▶ **TASK DIRECTIONS**: Rewrite everything from the line containing "Expand the Feiertagskalender dropdown chevron" down to the end of the records as a numbered list, omitting any blank lines.

====

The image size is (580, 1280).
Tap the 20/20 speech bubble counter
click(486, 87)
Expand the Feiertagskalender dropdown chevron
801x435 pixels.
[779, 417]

====

▶ **RESPONSE TO THE EXERCISE**:
1. Expand the Feiertagskalender dropdown chevron
2. 801x435 pixels.
3. [779, 417]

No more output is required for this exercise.